• Kita dan Perjanjian

5.6K 768 332
                                    

Pagi ini Jira sudah mulai masuk kerja.

Gadis itu menarik napas panjang dan menghembuskannya untuk menenangkan diri. Ini keputusannya. Ia sudah memilih untuk tetap bersama Jean walau pria itu menyusahkannya atau bahkan mengusirnya nanti. Terserah, Jira tidak peduli, yang penting ia bisa selalu melihat Jean.

Jira perlahan memasuki gedung perusahaan itu. Ia menyapa semua orang kantor. Orang-orang pun menyapanya balik karena dia adalah orang yang cukup disukai oleh pegawai lainnya.

"Nona Kim, kau sudah datang? Kudengar kau dirawat di rumah sakit kemarin." Itu Han Minhee, teman satu kantor Jira. "Maaf tidak bisa menjengukmu."

Jira menggeleng dan tersenyum. "Tidak apa-apa, Nona Han. Aku tahu pekerjaan kalian pasti sangat menumpuk di akhir bulan. Lagipula aku baik-baik saja."

"Kau memang sangat baik dan pengertian, Nona Kim." Minhee tersenyum. "Ah, iya, Tuan Park sedari tadi sudah menunggumu di dalam. Berkali-kali dia keluar untuk menanyakan apakah kau sudah datang atau belum."

Jira menaikkan kedua alisnya. "Benarkah? Hm, sepertinya dia berencana akan memberikanku lebih banyak pekerjaan." Kemudian, Jira tersenyum lebar. "Baiklah kalau begitu, Nona Han. Aku duluan. Semoga harimu menyenangkan."

Kemudian Jira berjalan menuju ruangan Jean. Si gadis membuka pintu ruangan itu dengan perlahan. "Permisi, Tuan. Selamat pagi."

Jean yang sedang berurusan dengan berkasnya pun langsung menaikkan kepalanya. Ia memicing saat melihat Jira. Sepasang mata yang berada di balik lensa kacamata itu seolah menelanjangi Jira dari ujung rambut hingga kaki. Jira meneguk ludahnya saat Jean berjalan mendekatinya.

Pria itu memang brengsek. Pagi-pagi sudah membuat tubuh Jira panas dingin hanya dengan tatapannya. Lagipula apa-apaan itu? Kenapa Jean harus membuka dua kancing teratas kemejanya. Kalian masih ingat tentang pria itu dan tulang selangkanya, kan? Jira bisa mati muda.

Dan dimana jas nya? Kenapa Jean hanya menggunakan kemeja putih setipis itu? Tanpa dasi pula.

Baiklah, ini sudah dipastikan. Umur Jira tengah memendek mendekati mati.

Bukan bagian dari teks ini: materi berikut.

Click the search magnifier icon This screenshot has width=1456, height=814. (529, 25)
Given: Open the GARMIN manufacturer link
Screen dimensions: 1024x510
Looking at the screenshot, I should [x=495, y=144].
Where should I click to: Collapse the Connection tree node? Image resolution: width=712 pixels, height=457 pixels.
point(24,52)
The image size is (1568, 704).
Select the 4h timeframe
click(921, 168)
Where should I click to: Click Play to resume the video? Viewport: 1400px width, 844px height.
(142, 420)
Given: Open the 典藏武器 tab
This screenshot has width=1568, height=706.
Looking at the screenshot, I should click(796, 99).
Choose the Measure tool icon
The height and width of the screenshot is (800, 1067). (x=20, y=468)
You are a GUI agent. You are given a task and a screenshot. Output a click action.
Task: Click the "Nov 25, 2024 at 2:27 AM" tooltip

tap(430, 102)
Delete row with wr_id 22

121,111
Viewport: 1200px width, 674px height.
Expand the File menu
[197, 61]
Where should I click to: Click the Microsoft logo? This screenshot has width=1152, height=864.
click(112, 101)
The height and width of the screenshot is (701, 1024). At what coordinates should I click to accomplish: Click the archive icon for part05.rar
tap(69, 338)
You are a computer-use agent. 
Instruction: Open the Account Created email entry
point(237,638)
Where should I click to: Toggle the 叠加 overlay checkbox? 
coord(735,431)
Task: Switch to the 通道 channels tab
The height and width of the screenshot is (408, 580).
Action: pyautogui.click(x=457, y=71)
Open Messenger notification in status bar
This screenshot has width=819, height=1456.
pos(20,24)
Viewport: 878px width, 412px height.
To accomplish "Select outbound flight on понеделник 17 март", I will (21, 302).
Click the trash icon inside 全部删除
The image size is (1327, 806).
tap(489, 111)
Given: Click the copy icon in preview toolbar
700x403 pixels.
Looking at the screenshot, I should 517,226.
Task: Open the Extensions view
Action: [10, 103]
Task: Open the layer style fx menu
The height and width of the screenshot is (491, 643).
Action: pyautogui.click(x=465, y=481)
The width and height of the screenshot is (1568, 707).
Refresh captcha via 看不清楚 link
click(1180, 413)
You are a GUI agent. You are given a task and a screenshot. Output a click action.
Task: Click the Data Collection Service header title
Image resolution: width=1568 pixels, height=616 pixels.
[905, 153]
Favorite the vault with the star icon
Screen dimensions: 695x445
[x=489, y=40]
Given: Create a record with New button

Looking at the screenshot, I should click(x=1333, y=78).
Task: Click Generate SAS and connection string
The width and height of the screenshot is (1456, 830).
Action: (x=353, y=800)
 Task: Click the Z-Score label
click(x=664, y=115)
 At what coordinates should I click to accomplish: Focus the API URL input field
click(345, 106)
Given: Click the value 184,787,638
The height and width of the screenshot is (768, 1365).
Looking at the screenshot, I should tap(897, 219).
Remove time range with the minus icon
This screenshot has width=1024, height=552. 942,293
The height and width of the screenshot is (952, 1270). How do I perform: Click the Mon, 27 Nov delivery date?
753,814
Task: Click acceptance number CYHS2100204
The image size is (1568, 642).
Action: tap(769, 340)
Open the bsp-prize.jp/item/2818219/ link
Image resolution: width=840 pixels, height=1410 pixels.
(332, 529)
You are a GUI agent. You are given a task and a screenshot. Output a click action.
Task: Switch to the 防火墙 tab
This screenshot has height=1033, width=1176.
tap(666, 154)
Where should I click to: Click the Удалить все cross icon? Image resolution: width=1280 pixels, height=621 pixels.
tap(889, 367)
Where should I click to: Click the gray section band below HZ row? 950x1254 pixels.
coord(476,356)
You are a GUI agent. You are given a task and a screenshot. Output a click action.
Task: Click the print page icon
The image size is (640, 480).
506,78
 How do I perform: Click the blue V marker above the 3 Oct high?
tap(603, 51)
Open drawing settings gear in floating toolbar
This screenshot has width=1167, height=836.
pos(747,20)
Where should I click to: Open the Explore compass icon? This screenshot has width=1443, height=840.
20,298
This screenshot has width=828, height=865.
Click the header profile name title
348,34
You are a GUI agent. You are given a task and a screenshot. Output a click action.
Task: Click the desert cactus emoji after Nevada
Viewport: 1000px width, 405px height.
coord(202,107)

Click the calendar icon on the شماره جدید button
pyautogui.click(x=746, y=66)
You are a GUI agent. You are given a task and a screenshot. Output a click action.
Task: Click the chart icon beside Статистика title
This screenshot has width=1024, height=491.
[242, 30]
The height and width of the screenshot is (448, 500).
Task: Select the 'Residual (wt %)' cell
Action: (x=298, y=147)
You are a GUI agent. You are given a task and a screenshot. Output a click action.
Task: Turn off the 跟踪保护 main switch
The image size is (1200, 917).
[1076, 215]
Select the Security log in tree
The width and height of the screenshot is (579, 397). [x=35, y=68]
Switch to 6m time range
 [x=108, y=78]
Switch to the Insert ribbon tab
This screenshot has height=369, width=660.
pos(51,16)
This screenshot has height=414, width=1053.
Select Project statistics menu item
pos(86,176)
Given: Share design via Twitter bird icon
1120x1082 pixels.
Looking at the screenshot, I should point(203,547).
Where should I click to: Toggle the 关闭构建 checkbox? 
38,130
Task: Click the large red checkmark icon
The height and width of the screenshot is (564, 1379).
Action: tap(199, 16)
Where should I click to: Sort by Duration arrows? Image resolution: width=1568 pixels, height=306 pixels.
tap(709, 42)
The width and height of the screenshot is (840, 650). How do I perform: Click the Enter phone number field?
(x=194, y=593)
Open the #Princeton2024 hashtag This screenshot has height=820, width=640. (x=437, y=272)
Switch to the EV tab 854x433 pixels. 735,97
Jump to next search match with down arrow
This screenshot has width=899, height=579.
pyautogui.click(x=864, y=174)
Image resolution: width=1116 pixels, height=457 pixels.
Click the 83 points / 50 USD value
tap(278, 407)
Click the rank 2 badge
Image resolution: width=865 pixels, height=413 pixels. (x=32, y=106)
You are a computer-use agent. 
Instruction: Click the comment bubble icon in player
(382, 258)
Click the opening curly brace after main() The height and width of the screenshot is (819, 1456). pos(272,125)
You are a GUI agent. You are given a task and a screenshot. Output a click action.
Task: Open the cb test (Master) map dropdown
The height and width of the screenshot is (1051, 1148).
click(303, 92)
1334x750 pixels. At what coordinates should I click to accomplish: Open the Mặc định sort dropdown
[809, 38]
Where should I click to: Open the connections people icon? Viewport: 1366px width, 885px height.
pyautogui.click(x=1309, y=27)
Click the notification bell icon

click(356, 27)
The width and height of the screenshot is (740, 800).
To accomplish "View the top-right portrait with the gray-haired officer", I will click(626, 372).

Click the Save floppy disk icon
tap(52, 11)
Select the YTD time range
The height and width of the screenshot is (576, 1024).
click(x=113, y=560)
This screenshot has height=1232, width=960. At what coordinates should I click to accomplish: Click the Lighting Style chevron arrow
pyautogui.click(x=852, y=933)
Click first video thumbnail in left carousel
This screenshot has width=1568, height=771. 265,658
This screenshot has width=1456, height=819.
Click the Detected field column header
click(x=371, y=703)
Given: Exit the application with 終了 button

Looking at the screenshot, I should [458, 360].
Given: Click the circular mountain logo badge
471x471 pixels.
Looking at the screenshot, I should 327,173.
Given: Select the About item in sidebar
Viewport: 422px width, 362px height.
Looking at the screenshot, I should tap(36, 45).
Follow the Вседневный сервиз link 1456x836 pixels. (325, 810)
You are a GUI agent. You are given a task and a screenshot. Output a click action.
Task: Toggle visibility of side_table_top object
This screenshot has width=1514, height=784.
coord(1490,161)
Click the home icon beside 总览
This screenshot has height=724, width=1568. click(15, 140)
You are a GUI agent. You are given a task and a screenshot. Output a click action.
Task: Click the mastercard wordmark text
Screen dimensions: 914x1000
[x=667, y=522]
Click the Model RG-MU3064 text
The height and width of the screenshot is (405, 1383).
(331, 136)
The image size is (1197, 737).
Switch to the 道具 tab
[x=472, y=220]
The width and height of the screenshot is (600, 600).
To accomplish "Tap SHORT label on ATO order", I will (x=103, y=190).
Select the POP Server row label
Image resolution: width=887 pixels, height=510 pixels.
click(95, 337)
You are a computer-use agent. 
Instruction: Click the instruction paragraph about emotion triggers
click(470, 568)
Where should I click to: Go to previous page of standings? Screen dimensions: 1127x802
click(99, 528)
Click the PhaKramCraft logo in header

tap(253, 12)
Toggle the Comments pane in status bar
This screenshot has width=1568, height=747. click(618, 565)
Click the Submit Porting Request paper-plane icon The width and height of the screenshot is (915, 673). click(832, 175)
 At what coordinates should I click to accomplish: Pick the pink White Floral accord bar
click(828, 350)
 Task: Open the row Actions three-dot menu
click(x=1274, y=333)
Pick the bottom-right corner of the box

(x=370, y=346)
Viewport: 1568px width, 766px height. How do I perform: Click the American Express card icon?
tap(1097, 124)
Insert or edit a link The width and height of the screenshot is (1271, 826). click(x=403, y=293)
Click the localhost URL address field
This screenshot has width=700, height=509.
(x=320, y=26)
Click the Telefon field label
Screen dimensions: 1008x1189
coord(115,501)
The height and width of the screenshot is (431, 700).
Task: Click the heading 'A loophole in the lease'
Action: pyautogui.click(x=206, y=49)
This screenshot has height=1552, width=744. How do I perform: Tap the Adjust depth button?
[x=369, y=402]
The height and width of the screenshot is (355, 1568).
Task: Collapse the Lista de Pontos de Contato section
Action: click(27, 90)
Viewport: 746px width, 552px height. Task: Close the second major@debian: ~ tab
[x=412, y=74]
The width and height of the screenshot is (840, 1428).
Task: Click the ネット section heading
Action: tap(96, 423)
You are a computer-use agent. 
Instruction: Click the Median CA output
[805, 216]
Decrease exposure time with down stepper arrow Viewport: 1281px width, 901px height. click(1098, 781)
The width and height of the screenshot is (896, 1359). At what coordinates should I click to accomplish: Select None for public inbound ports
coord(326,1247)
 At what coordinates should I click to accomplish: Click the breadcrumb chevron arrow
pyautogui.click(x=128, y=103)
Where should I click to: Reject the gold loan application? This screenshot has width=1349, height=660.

Jira tersentak saat Jean tiba-tiba sudah berada di hadapannya. Pria itu memasukkan kedua tangannya ke saku celana, lalu menundukkan tubuh agar wajahnya sejajar dengan wajah Jira yang sudah serupa tomat rebus.

Wajah mereka terlalu dekat. Napas Jean yang lembut membelai wajah Jira.

"Kau terlambat lima menit, Nona Kim," ujar Jean.

Jira menyumpah dalam hati, apa pria itu sengaja merendahkan suaranya sekarang? Jira benar-benar tidak tahu jika Park Jimin dewasa bisa sepanas ini.

Jira meneguk ludah. "M-maaf, Tuan. Tadi sebelum kemari, beberapa orang mengajakku bicara, jadi..."

Jean memiringkan kepalanya. "Jadi? Apa itu bisa dijadikan alasan untuk terlambat?" Jean menyeringai. "Menurutmu, apakah kau harus ku hukum karena keterlambatan ini, Kim Jira?"

Jira tidak menjawab.

Jean kembali menyunggingkan senyuman miringnya. Pria itu menjauhkan wajahnya, membuat Jira akhirnya bisa bernapas lega.

"Pembantu rumahku sedang ada pekerjaan, jadi apartemenku tidak ada yang mengurus," kata Jean. "Kau jadilah pembantu rumahku selama lima bulan untuk mengganti keterlambatanmu."

Mata Jira membulat kaget, gadis itu segera menatap Jean. "L-lima bulan? Kau serius? Aku hanya terlambat lima menit, demi Tuhan! Dan kau menyuruhku menjadi pembantumu lima bulan? Tidak adil!"

"Semua adil bagiku, Kim Jira. Dan yah, kau harus tinggal di kediamanku." Jean menyunggingkan senyum remeh. "Lagipula kudengar kau sudah menunggak sewa rumahmu. Lebih baik kau keluar dan tinggal bersamaku sebelum di usir dari sana."